La santidad de este concepto responde a dos razones:

- Eran un recuerdo del descanso de Dios. Cuando Dios hizo al hombre, como cumbre de su actividad creadora, descansó (Gn. 2.2, 3). El pecado interrumpió ese descanso “sabático”. La creación fue sujeta a vanidad (Gn. 3.17, 28; Ro. 8.20). Dice S. H. Kellogg7:

“En ese estado de cosas, el Dios de amor no pudo descansar y se vio envuelto en el trabajo de una nueva creación que tenía por objeto la completa restauración del hombre y la naturaleza, recordando que el estado de reposo de todas las cosas en la tierra se había quebrado por el pecado. Ello significó que el sábado semanal no solo miraba hacia el pasado, sino también hacia el futuro; y hablaba no solo del descanso que proporcionaba, sino también del gran descanso del futuro, a ser provisto a través de la promesa de redención”.

- Justamente, la segunda razón incluía un concepto de redención, como se ve claramente en Éxodo 31.13. Era una señal a través de las generaciones futuras de que Jehová, el Señor, había santificado para sí a aquel pueblo, a través del cual extendería su salvación a todas las naciones. También se lee en Deuteronomio 5.15, donde dice: “Acuérdate que fuiste siervo en tierra de Egipto, y que Jehová tu Dios te sacó de allá con mano fuerte y brazo extendido; por lo cual Jehová tu Dios te ha mandado que guardes el día de reposo”.

El librarles de la esclavitud de Egipto fue para aquel pueblo un verdadero descanso. Así como para aquellos que somos de Cristo, su redención y liberación del yugo del pecado y Satanás significa un verdadero descanso (Mt. 11.28-30).

Como ya comentamos arriba, aunque son siete las fiestas,8 en Deuteronomio 16 encontramos detallada la ordenanza divina tocante a las tres grandes fiestas anuales a las cuales debían concurrir todos los varones al lugar donde Dios era adorado. Estas son: la Pascua y los panes sin levadura (las dos eran consideradas como una sola), la de Pentecostés y la de los Tabernáculos. Dice G. A.9: “La Pascua recordaba la aflicción de Egipto; Pentecostés preanunciaba el gozo compartido con los gentiles (los dos panes); y los Tabernáculos, el gozo completo: “estarás ciertamente alegre”. Y agrega, como aplicación espiritual: “El israelita como el cristiano ahora, no se presentaba ante Dios para adquirir una bendición o un mérito, sino para dar gracias, según la bendición recibida”.

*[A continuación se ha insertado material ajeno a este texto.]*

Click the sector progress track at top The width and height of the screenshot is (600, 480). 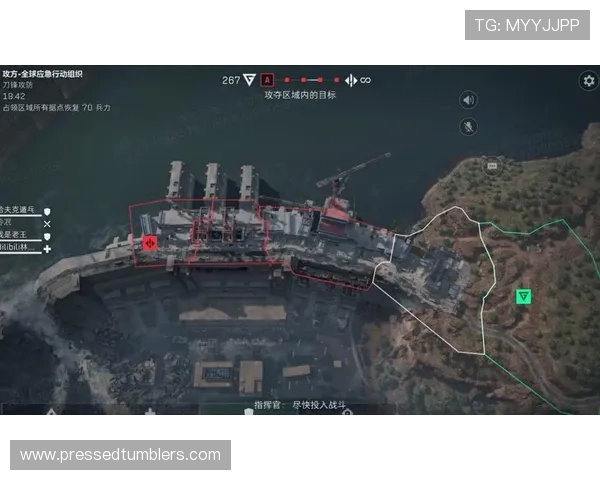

La vigencia de congregarse

Dice J. Burnett10:

“En realidad eran meses en que estaban muy ocupados en sus tierras, pero era necesario ser obedientes primero a los reclamos de Dios. Sus planes anuales, y también de forma perpetua sus vidas enteras giraban alrededor de los compromisos con Dios y su casa. Estos compromisos establecieron sus prioridades y la mayordomía de su tiempo y sus bienes”...

“Los encuentros tres veces por año promovieron el espíritu de unidad en la nación y de esta manera evitar los peligros del aislamiento y la fragmentación en el pueblo de Dios”.

Y agrega:

“Los peligros del aislamiento y de la fragmentación son evidentes en la actualidad. Las reuniones de células, o las de los grupos pequeños pueden ser provechosas, muy especialmente para los creyentes nuevos y el pastoreo general, pues permite un mayor acercamiento de las personas. Deben ser un suplemento pero no un reemplazo de las reuniones congregacionales”.

Sin duda, en la Escritura tenemos clara referencia a la necesidad de que la iglesia local esté reunida en un solo lugar. Esta práctica, no solo era la que el pueblo de Dios mantenía en el principio (Hch. 2.44; 1Co. 11.18; 14.23), sino que además, promueve el orden (1Co. 14.40), la unidad armoniosa y la bendición de la congregación (Sal. 133.1-3). No dejemos de congregarnos (Heb. 10.25).